Prompt 1 - List the three headline figures given in the motor finance text below, each with the label shown under it.

=== Reading passage ===

What were Discretionary Commission Arrangements?
Between 2007 and January 2021, most UK motor finance was arranged through dealers who acted as credit brokers for lenders. Under a Discretionary Commission Arrangement (DCA), the dealer could increase the interest rate charged to the customer in exchange for a larger commission from the lender. The more the rate went up, the more the dealer was paid.
Customers were rarely told this commission existed, and almost never told the dealer had any say in the rate. The Financial Conduct Authority banned DCAs on 28 January 2021 after concluding the arrangement created a clear conflict of interest.
How widespread was this?
DCAs and other undisclosed commission arrangements were the industry standard for over a decade. The FCA estimates the scheme covers roughly 12.1 million in-scope agreements, with total redress in the order of £7.5 billion.
£7.5B
Total expected redress
12.1M
Agreements in scope
£829
Average payout
What did the courts find?
Court of Appeal: October 2024
The Court of Appeal ruled that dealers acted as fiduciary agents of their customers when arranging finance, and that undisclosed commissions were therefore secret commissions, recoverable in full. The decision was widely seen as an existential threat to the motor finance industry as it then existed.

=== Information provided ===

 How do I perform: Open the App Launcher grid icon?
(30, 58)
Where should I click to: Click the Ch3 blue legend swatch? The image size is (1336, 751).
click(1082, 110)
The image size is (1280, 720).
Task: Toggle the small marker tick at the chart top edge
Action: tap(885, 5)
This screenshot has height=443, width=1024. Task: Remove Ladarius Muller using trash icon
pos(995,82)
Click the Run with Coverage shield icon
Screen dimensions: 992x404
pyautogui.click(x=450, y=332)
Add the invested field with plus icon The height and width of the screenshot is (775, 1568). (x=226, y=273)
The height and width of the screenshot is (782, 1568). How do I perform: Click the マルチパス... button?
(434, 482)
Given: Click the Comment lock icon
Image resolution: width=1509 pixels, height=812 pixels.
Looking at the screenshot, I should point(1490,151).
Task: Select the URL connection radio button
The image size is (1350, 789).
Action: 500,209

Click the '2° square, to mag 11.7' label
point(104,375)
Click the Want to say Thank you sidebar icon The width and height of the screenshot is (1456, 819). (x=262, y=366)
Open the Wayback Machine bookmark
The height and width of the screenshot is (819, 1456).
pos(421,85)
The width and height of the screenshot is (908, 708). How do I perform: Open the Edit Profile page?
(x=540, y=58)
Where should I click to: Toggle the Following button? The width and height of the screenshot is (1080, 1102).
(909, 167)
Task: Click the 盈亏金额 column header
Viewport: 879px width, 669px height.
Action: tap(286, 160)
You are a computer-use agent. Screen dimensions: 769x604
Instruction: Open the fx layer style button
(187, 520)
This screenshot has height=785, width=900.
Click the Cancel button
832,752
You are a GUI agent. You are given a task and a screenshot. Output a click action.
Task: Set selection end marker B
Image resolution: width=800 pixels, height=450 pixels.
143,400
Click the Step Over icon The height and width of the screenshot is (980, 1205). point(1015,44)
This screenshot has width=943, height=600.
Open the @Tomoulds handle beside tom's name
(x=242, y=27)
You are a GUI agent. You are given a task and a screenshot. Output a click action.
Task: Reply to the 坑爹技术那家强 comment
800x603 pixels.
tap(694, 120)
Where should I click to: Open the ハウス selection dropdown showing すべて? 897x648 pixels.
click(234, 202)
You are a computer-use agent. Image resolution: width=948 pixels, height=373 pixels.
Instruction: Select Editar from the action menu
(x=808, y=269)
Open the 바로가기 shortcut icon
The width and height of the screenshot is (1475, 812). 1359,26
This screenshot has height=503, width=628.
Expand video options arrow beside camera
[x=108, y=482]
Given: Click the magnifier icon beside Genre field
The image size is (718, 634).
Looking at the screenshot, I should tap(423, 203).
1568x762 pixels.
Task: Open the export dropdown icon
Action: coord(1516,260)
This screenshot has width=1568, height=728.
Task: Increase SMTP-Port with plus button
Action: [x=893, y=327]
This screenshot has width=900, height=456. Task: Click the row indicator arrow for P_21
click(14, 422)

===

Prompt 2 - Report every line of the rows above that contains the string "pixels". Case counts.

Expected output 1 -
£7.5B: Total expected redress
12.1M: Agreements in scope
£829: Average payout

Expected output 2 -
Image resolution: width=1509 pixels, height=812 pixels.
Image resolution: width=800 pixels, height=450 pixels.
800x603 pixels.
Where should I click to: Open the ハウス selection dropdown showing すべて? 897x648 pixels.
You are a computer-use agent. Image resolution: width=948 pixels, height=373 pixels.
1568x762 pixels.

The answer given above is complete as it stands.